Changing paradigm

Despite realising that our biggest problem originate from within, army shouldn't be spared criticism on other...


Editorial January 03, 2013
Pakistan army has amended its doctrine to recognise domestic militants as a larger threat than neighbouring India.

There may be some truth in the maxim ‘better late than never’ but the Pakistan Army has stretched just how late one can be. More than a decade after the country, and indeed, the rest of the world, recognised the obvious fact, the military has finally realised that internal terrorism is a greater threat than India. Its new Green Book, laying out various threats the country faces, finally includes domestic militancy, in a sign that the military may now take this existential threat seriously. It took the loss of tens of thousands of civilian and military deaths, estimated by some to be as high as 40,000, for the military to classify this as a greater threat than India, which has killed no Pakistani civilians in that period. Furthermore, it also needs to dispense with the dangerous business of classifying Taliban members as ‘good’ and ‘bad’, the death of Mullah Nazir (apparently one of the ‘good’ ones) notwithstanding.

Welcome though this shift in focus may be, we should not simply take words at face value. Translating rhetoric into reality will require a number of steps that the military should take immediately. The first should be to redeploy at least a fraction of the soldiers posted on the Indian border to the Durand Line. Since the military itself has now admitted that the greater threat is in that area, there is no reason for this shift not to take place. In fact, the section on domestic terrorism in the Green Book specifically mentions that many militants are taking refuge across the border in Afghanistan. Currently, about 60 to 70 per cent of our 500,000 active duty personnel are posted on the Indian border while only 100,000 patrol the Afghan border. Rectifying this skewed ratio should be a priority for the military.

More than

Another consequence of this potential shift is that it may nudge the peace process along. The military has often been seen as a roadblock in the quest for permanent peace and India is fearful that it may scuttle whatever little progress has been achieved. If the military does indeed follow through and concentrate more resources on the Tehreek-e-Taliban Pakistan (TTP), it could leave our politicians free to negotiate with India without having to continually look over their shoulders.

On the home front, this change in focus also needs to be accompanied by concrete measures. That will likely mean the military will have to take the one step it has been avoiding for years: a sustained military operation in North Waziristan that specifically tackles the Haqqani network. It would be unfair to say that the military has done nothing to go after the militants since it has fought and continues to fight in the tribal areas and in Swat. But its singular focus has been the Pakistani Taliban. There is considerable overlap and cooperation between the two, as well as a shared murderous ideology, and so, if the threat of domestic terrorism is as pressing as the military now claims, it has no excuse for making this distinction. That would also require discarding the discredited and flawed theory of strategic depth, which has achieved little for Pakistan.
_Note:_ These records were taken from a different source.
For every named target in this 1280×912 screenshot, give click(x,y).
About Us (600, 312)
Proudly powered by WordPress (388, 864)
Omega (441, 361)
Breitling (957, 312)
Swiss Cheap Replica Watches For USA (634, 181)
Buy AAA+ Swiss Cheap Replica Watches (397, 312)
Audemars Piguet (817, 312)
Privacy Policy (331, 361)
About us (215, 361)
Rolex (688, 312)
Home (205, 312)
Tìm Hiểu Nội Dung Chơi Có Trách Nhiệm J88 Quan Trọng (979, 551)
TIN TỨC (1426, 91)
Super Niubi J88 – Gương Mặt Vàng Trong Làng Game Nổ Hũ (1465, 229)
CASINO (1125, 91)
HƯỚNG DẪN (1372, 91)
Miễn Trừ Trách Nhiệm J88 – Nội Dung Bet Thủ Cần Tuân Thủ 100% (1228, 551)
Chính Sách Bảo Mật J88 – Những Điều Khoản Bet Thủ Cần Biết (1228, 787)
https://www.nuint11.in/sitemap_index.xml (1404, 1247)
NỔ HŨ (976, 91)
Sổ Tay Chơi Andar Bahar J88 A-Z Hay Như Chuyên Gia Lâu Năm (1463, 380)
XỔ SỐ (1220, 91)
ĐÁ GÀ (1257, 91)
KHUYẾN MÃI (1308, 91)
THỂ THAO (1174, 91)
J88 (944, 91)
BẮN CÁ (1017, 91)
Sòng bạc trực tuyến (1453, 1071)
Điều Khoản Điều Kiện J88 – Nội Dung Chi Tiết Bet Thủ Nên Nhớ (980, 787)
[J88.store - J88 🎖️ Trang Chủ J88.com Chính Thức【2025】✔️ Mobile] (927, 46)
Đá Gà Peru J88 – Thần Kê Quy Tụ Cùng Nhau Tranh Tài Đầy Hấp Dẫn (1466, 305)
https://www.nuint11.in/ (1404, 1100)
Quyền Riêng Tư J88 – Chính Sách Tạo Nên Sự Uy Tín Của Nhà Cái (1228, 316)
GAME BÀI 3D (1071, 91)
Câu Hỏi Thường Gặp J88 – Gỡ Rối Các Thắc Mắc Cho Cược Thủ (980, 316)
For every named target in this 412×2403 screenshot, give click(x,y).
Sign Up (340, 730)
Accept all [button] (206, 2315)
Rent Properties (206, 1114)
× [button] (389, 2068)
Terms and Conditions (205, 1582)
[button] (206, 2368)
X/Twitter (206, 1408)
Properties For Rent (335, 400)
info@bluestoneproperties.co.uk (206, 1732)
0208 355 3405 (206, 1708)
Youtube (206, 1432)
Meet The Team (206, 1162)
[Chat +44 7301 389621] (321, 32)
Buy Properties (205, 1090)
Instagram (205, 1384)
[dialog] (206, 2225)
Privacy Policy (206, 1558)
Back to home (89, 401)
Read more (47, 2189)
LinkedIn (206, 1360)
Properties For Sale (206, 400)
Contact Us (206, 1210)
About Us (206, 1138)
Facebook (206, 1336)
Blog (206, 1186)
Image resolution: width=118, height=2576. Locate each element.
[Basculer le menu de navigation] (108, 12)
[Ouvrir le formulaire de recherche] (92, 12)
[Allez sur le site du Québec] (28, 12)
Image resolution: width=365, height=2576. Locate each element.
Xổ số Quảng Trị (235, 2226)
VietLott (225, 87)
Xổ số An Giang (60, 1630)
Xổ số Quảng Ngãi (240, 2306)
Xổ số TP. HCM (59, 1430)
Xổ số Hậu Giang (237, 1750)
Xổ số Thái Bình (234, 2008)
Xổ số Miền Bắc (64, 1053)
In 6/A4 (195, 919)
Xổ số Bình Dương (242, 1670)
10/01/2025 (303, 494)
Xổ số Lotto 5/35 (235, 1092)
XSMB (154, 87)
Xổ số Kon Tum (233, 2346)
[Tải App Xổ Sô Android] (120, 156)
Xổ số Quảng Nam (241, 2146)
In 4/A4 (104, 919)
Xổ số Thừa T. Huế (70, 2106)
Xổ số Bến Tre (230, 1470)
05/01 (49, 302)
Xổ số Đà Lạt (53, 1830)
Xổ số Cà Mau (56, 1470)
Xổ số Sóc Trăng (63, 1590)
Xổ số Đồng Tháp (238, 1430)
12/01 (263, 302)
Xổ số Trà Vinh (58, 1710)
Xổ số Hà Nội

Despite the welcome realisation that our biggest problems originate from within our borders, the military should not be spared from criticism for other changes in the Green Book. The reference to foreign proxies being a threat to Pakistan is based on denial. It is not made clear if the proxies in question are meant to refer to the alleged Indian-backed separatists in Balochistan or is an affirmation of conspiracy theories that the TTP is a CIA concoction. Either interpretation reflects poorly on the military’s ideology. Its tendency to look outwards rather than examine itself has been one of the main reasons militancy has thrived. Introspection is sorely in order to overcome the militant threat. This new military document should be seen as a belated attempt at that but much greater awareness will be needed as well as for this awareness to seep through to the general population to eliminate the threat and recognise that the war we are fighting is for our own people.

Published in The Express Tribune, January 4th, 2013.

COMMENTS (17)

Z.Khan | 11 years ago | Reply

@Robert: With due respect I beg to differ as it is your perception. Recently I visited Onida and went in big as well small cities like Delhi, Bangalore, Hyderabad, Pune, Agra, Amritsar etc. The moment I revealed my Pakistani origin I could feel the changed attitude of not only normal but even every highly educated Indians. Who has created such hatred amongst both the nations is debate able. Which country is to blamed more is also debate able. Study, paper analysis and researches depict different perceptions but when one goes on ground then finds very different and hard realities. Specially when one Indian or Pakistan visits each other and mixes up in routine things of both the countries.

Robert | 11 years ago | Reply

@Z Khan With all due respect, @Dr. V.C. Bhutani was making the point that anti-India sentiment of Pakistan Army and the larger society was on a scale that needs paradigm shift where as the fact that most people in India don't subscribe to the theory that India is Pakistan's enemy. It means that anti-Pakistan sentiment is, by an order of magnitude, that much smaller. So, somebody making noise about Miandad (who has astonishingly married off his daughter to the son of an internationally known thug who plotted to kill many Indians) is not on the same scale as what the article is talking about and what Bhutani is talking about.